(Beginning of Entries supplied)

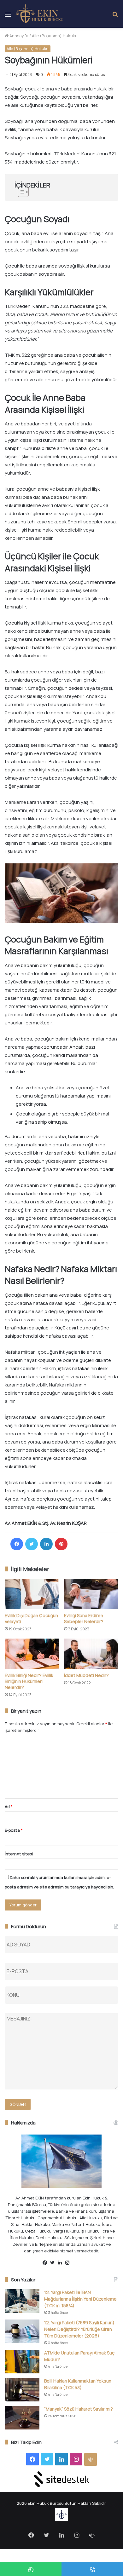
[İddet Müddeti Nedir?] (91, 1654)
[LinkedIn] (46, 1544)
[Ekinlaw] (76, 2263)
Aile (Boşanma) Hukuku (55, 35)
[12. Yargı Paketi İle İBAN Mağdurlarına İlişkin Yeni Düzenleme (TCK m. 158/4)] (22, 2301)
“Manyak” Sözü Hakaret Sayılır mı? (78, 2409)
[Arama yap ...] (115, 16)
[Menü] (8, 16)
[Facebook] (16, 1544)
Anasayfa (18, 35)
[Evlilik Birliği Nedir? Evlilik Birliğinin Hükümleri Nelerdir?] (32, 1654)
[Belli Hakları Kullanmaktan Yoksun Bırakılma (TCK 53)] (22, 2389)
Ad (9, 1806)
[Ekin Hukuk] (39, 13)
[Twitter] (31, 1544)
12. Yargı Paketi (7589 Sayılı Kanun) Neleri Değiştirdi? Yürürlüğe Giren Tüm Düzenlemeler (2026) (79, 2329)
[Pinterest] (61, 1544)
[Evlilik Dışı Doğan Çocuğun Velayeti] (32, 1594)
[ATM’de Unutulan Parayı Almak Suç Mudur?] (22, 2361)
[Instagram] (69, 2263)
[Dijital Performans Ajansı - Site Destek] (61, 2479)
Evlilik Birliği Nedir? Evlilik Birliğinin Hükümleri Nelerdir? (29, 1681)
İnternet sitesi (19, 1854)
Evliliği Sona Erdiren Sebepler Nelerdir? (83, 1618)
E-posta (14, 1830)
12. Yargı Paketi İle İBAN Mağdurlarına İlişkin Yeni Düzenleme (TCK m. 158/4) (80, 2298)
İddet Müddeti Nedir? (86, 1675)
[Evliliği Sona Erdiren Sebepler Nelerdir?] (91, 1594)
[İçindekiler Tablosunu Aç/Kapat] (61, 192)
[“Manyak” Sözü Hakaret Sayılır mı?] (22, 2417)
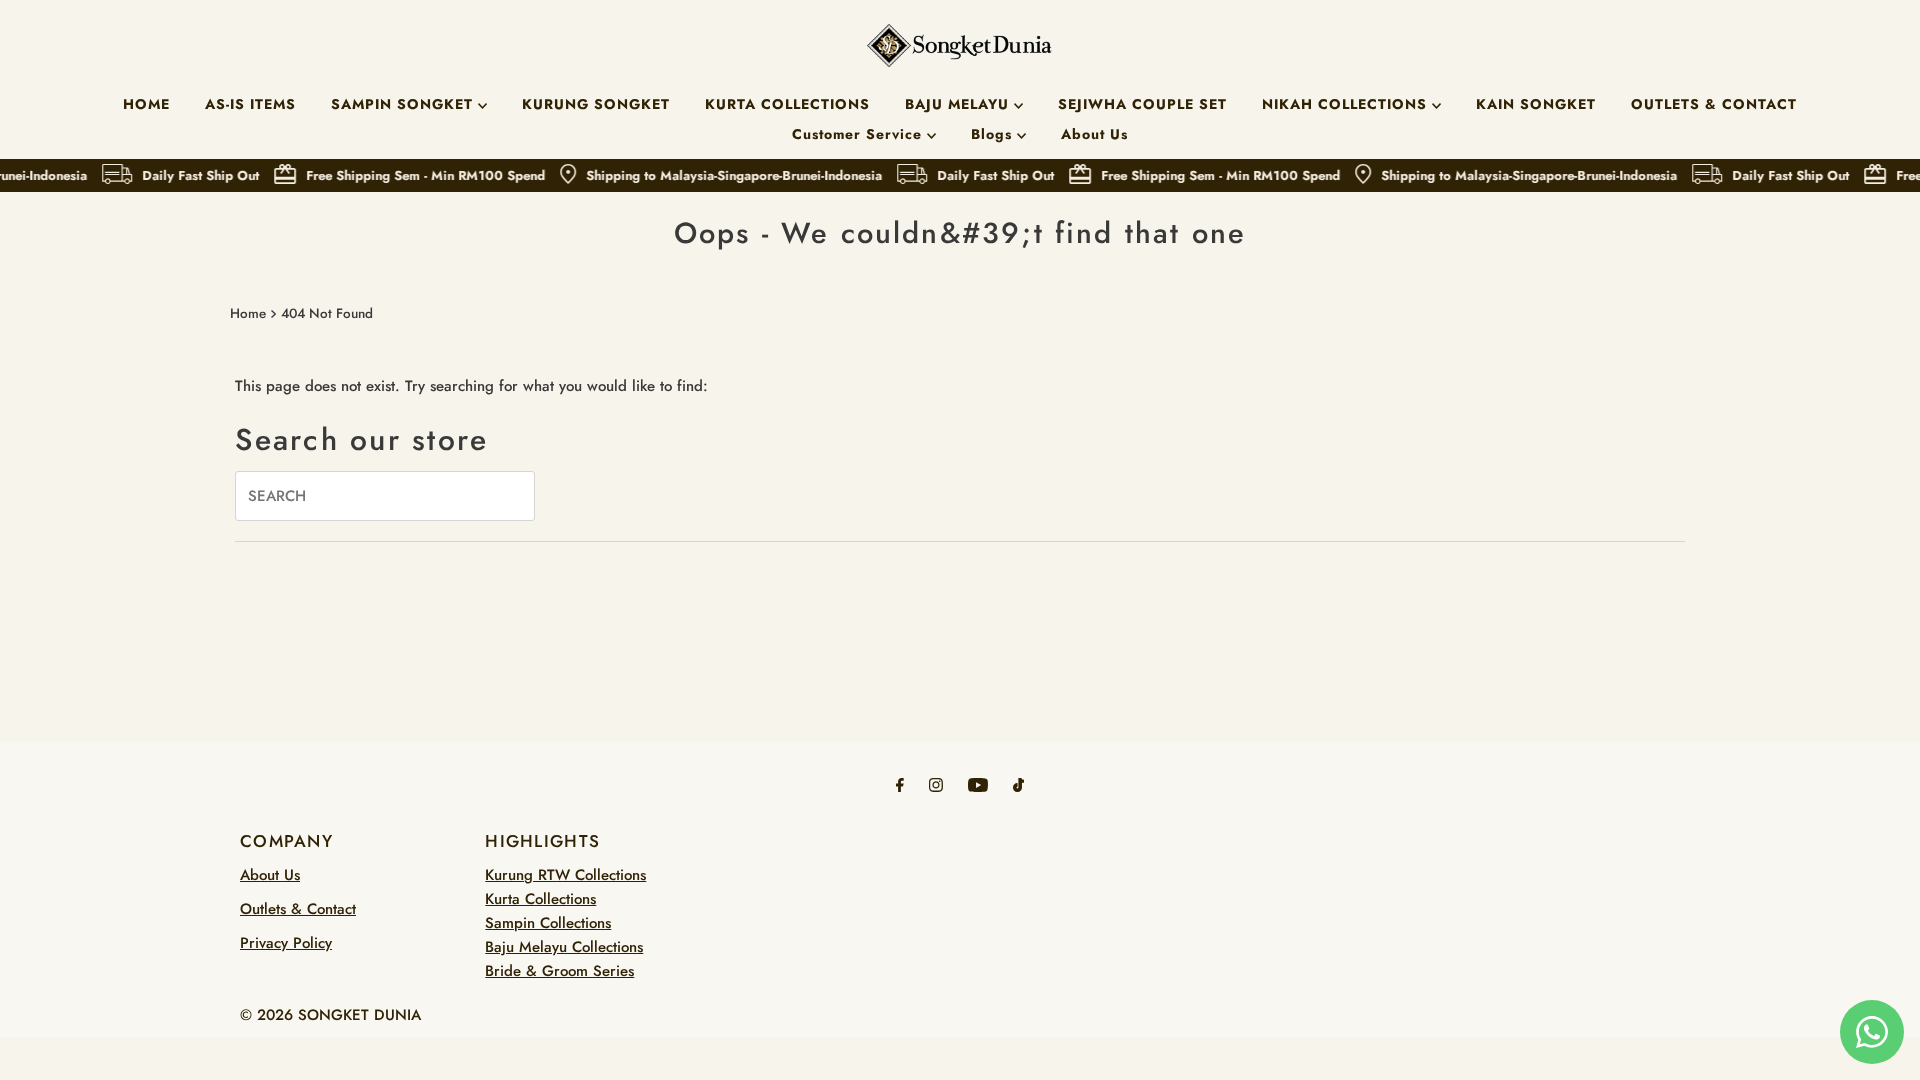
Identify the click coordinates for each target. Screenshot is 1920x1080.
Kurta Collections (540, 899)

(End of Entries supplied)

# Brief
If a line in the data above holds the string "Müddeti", report that line.

# Solved problem
[İddet Müddeti Nedir?] (91, 1654)
İddet Müddeti Nedir? (86, 1675)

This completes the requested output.